Start of Entries provided

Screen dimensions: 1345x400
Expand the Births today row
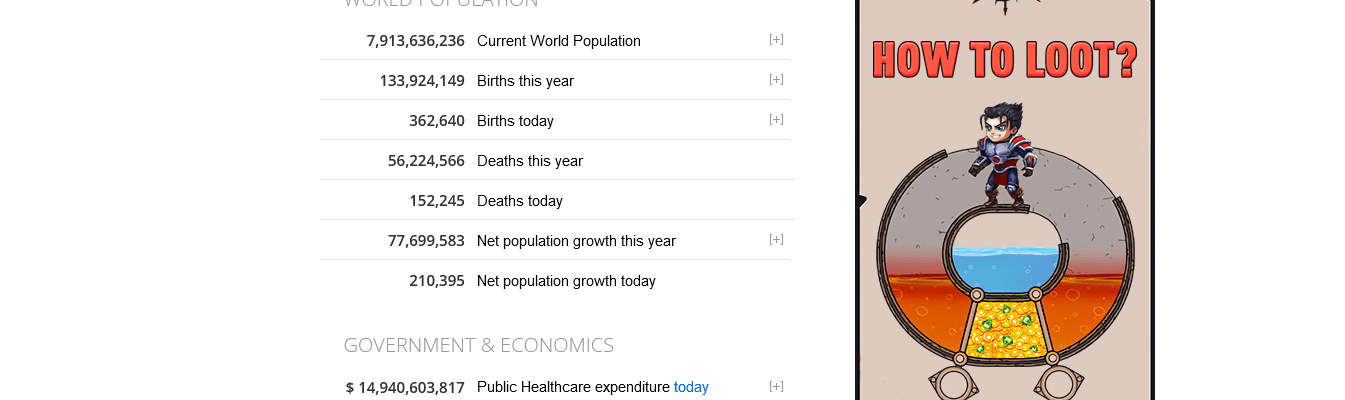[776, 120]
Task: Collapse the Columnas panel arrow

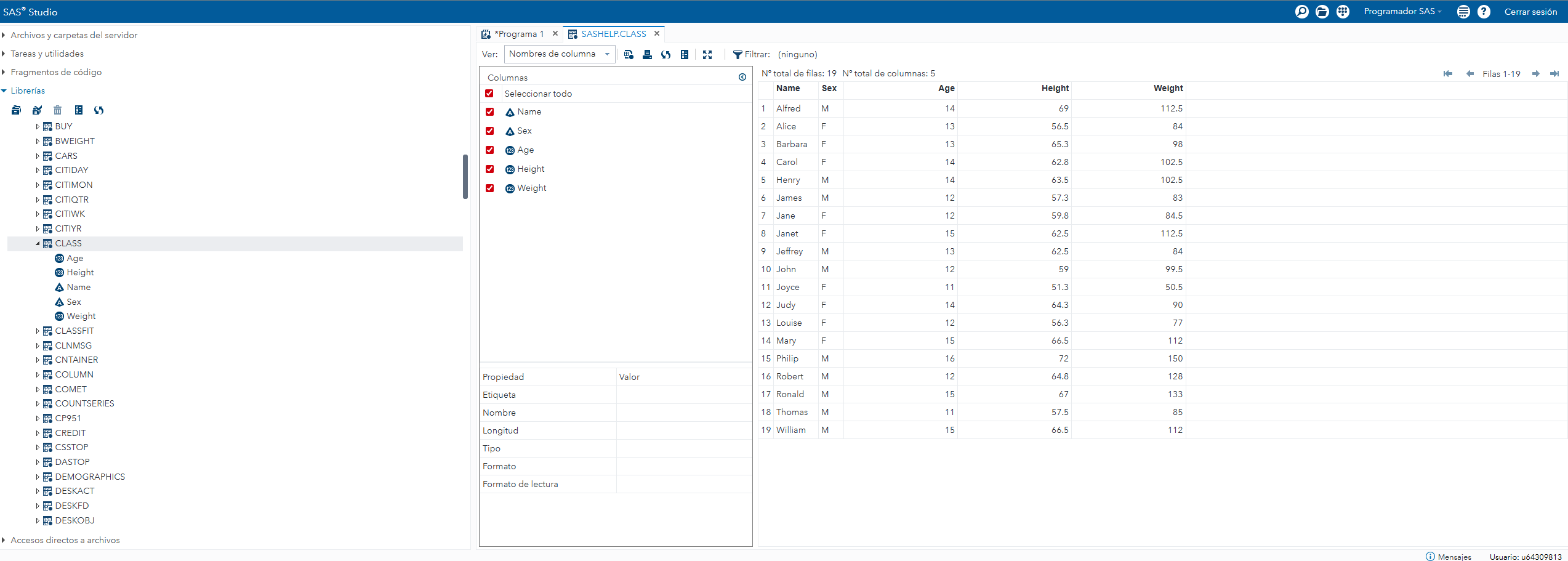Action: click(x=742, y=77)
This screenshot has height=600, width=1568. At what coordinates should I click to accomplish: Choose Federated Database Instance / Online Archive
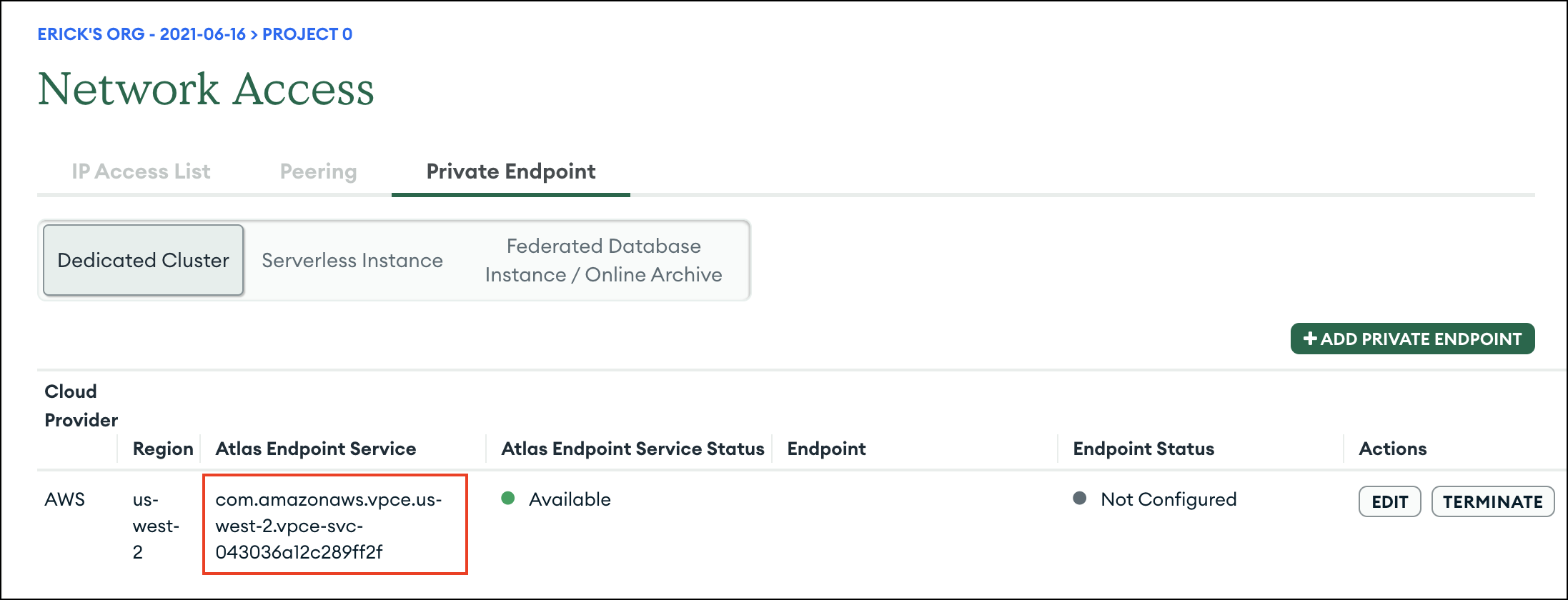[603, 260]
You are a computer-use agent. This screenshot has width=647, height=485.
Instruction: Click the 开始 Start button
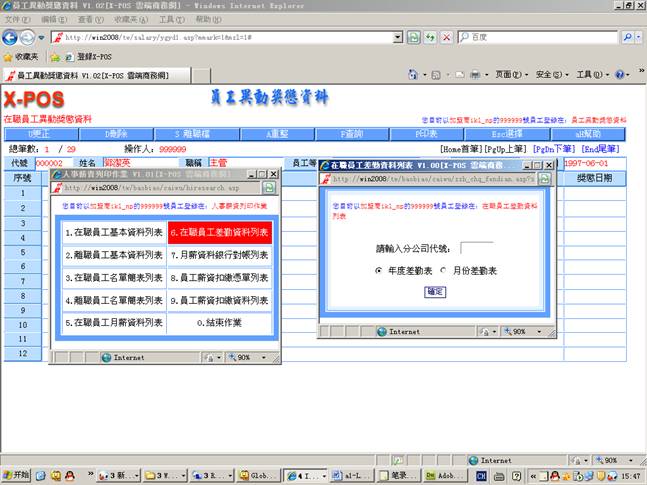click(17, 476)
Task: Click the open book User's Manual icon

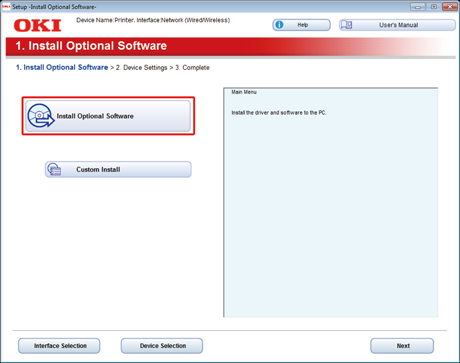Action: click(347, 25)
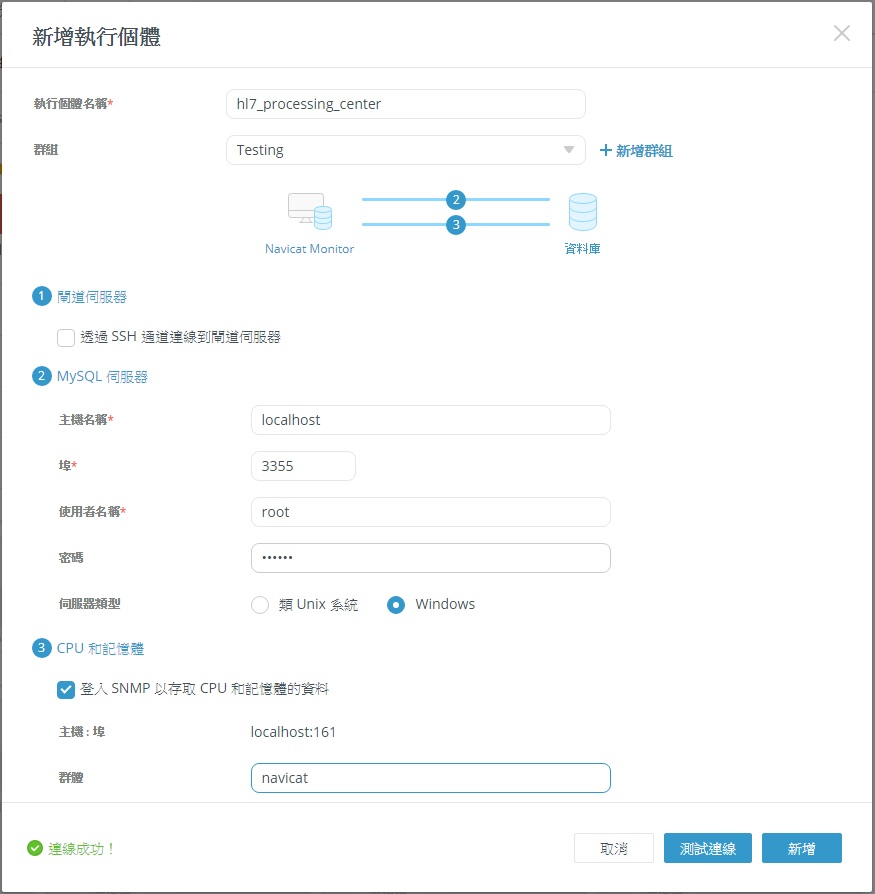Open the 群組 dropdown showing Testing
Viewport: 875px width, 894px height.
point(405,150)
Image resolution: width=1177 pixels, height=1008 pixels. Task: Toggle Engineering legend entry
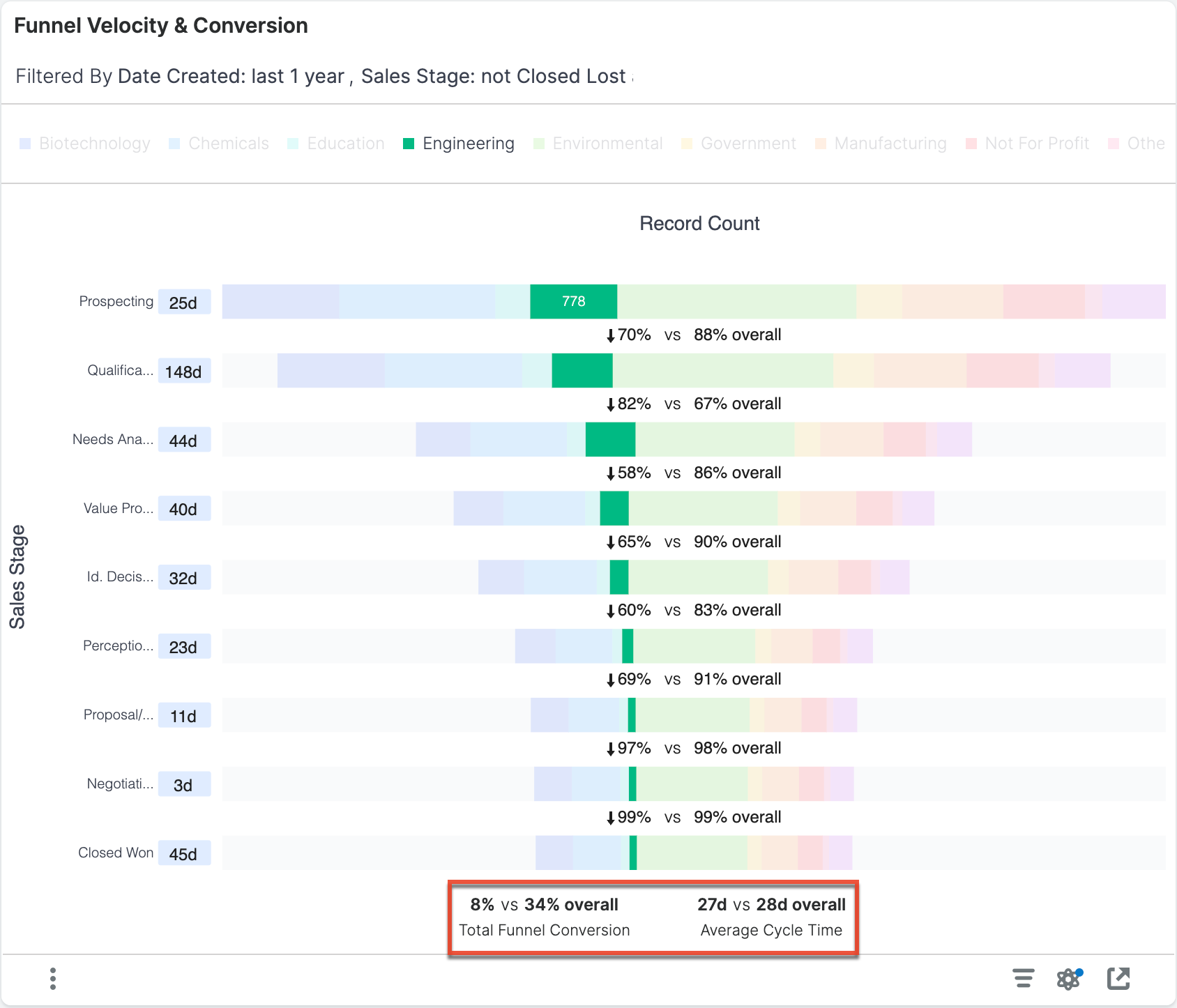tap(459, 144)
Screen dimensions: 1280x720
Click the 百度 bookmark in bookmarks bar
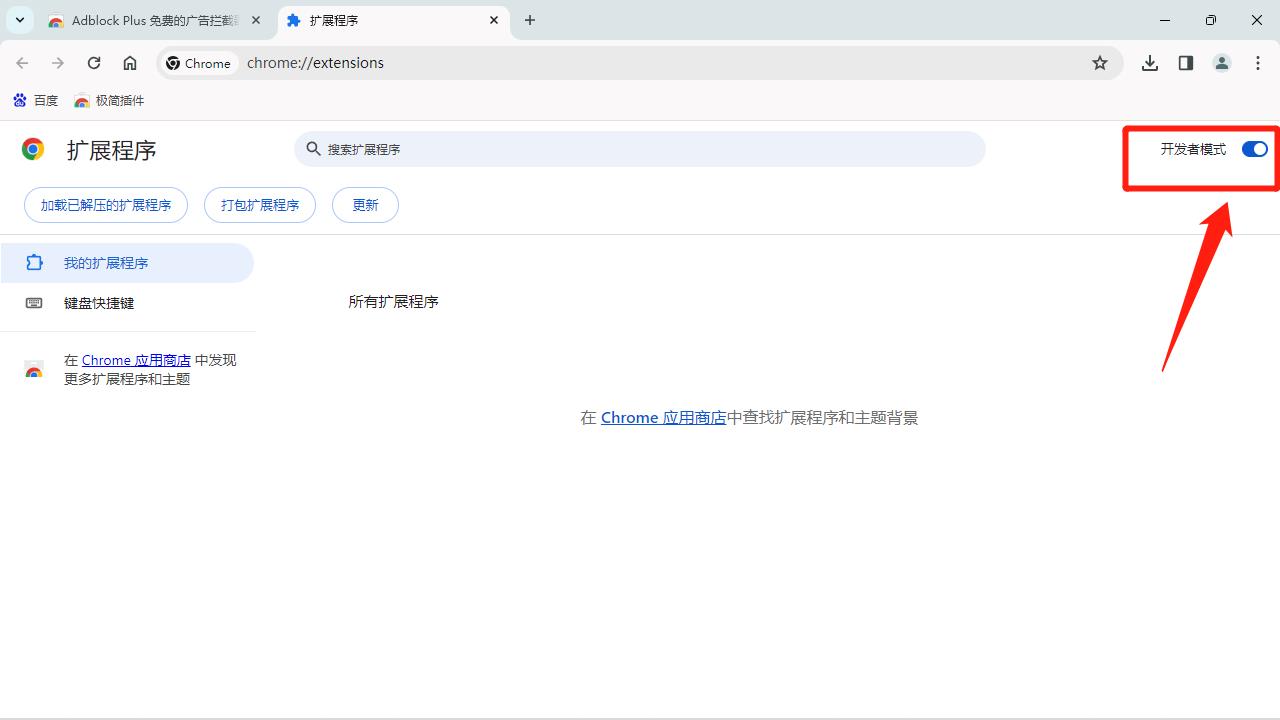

End of Entries provided

--- Action item ---
The line containing "Task: Click the open book User's Manual icon" and each line after it through the end of the listing above are to be written out exactly, without the pictures.

--- Exercise solution ---
Task: Click the open book User's Manual icon

Action: click(347, 25)
Open the 群組 dropdown showing Testing
Viewport: 875px width, 894px height.
point(405,150)
Image resolution: width=1177 pixels, height=1008 pixels. Task: Toggle Engineering legend entry
tap(459, 144)
Screen dimensions: 1280x720
Click the 百度 bookmark in bookmarks bar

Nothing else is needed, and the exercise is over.